BRANO.

Questo backend include anche l’accesso e la diffusione della letteratura scientifica rilevante, in modo che sia a disposizione dei ricercatori ma anche delle autorità e dei decisori politici, dei canali di informazione e, in ultima istanza, a tutti i cittadini. Una popolazione informata e culturalmente e scientificamente attrezzata potrà meglio apprezzare la dimensione del rischio senza cadere nel panico. Cittadini-pazienti preparati saranno necessariamente più collaborativi con le autorità sanitarie e saranno, per esempio, più disposti a seguire misure di quarantena e altre disposizioni di ordine pubblico, si rivolgeranno in modo più tempestivo ai medici in caso di sintomi e, se necessario, accetteranno di buon grado i trattamenti clinici necessari e gli eventuali vaccini.

È facile rendersi conto che queste misure strutturali, anche per via del modo in cui si sta diffondendo il nuovo coronavirus, non sono state messe in campo in misura sufficiente.

La Repubblica Popolare ha certamente dato una prova di forza della sua straordinaria macchina organizzativa costruendo due nuovi ospedali con più di 2300 posti letto da zero nella città di Wuhan per il trattamento dei pazienti, ma questo non dovrebbe farci dimenticare che – in prima istanza – non esistevano abbastanza posti letto in una grande area metropolitana di più di 11 milioni di persone. Su un fronte diverso, gli articoli e le pubblicazioni scientifiche riguardanti i coronavirus sono rimasti protetti da paywall, disponibili al pubblico, incluso il pubblico tecnico, costituito da medici e operatori sanitari che cercavano di documentarsi sulla malattia, solo a pagamento. Solo settimane dall’ inizio dell’epidemia e solo dopo che un gruppo di attivisti online aveva creato un archivio “pirata” aperto a tutti con più di 5000 articoli, i grandi editori commerciali, spinti dalla pressione internazionale, hanno quindi deciso di abbattere – limitatamente a questo tema – i muri che impedivano la libera diffusione degli studi fatti dagli scienziati di tutto il mondo.

COMPITO 1. Trascriva dal brano il passo che parte dalle parole “È facile rendersi”, fermandosi dopo le parole “in misura sufficiente.”.
COMPITO 2.
Risponda brevemente alle seguenti domande basandosi sul brano:
(a) Secondo il brano, a chi dovrebbe essere a disposizione la letteratura scientifica rilevante?
(b) Quanti posti letto hanno in totale i due nuovi ospedali costruiti a Wuhan?
(c) Quanti articoli conteneva l’archivio “pirata” creato dagli attivisti online?
COMPITO 3.
Indichi se ciascuna affermazione concorda con il brano, rispondendo sì o no e citando le parole del brano che lo stabiliscono:
(a) Le misure strutturali sono state messe in campo in misura sufficiente.
(b) I grandi editori commerciali hanno reso liberamente accessibili gli studi su ogni argomento.
(c) Una popolazione informata potrà valutare meglio il rischio senza cadere nel panico.

DATI FORNITI.

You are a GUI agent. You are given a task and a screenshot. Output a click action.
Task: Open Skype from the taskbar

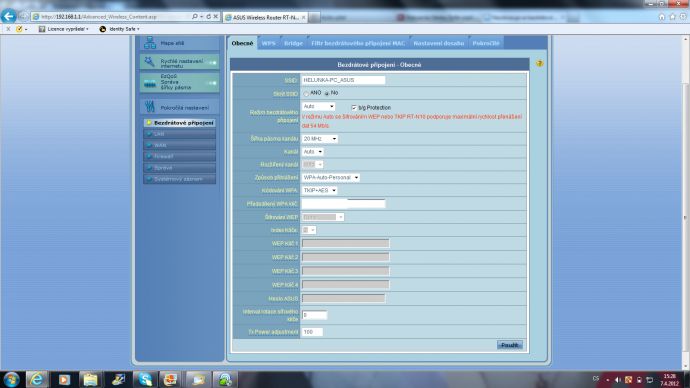click(145, 379)
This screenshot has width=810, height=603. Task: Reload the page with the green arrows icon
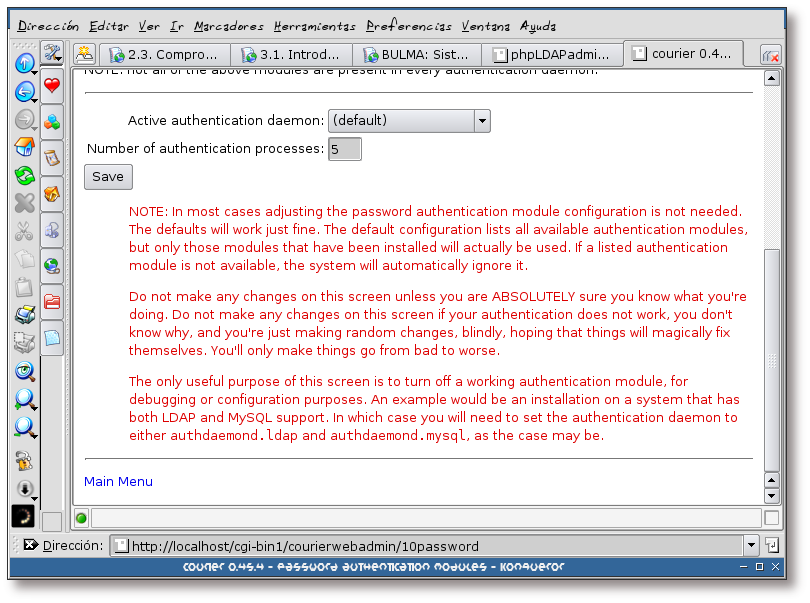(x=24, y=176)
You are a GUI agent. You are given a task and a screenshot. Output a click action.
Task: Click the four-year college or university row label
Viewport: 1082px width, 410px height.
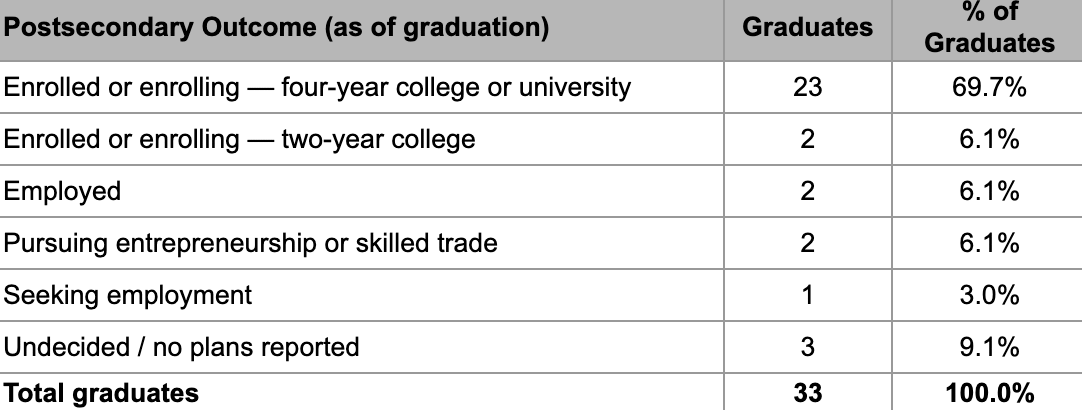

RISPOSTA 1.
È facile rendersi conto che queste misure strutturali, anche per via del modo in cui si sta diffondendo il nuovo coronavirus, non sono state messe in campo in misura sufficiente.

RISPOSTA 2.
(a) Ai ricercatori, alle autorità e ai decisori politici, ai canali di informazione e, in ultima istanza, a tutti i cittadini.
(b) Più di 2300.
(c) Più di 5000.

RISPOSTA 3.
(a) No: “non sono state messe in campo in misura sufficiente”.
(b) No: “limitatamente a questo tema”.
(c) Sì: “potrà meglio apprezzare la dimensione del rischio senza cadere nel panico”.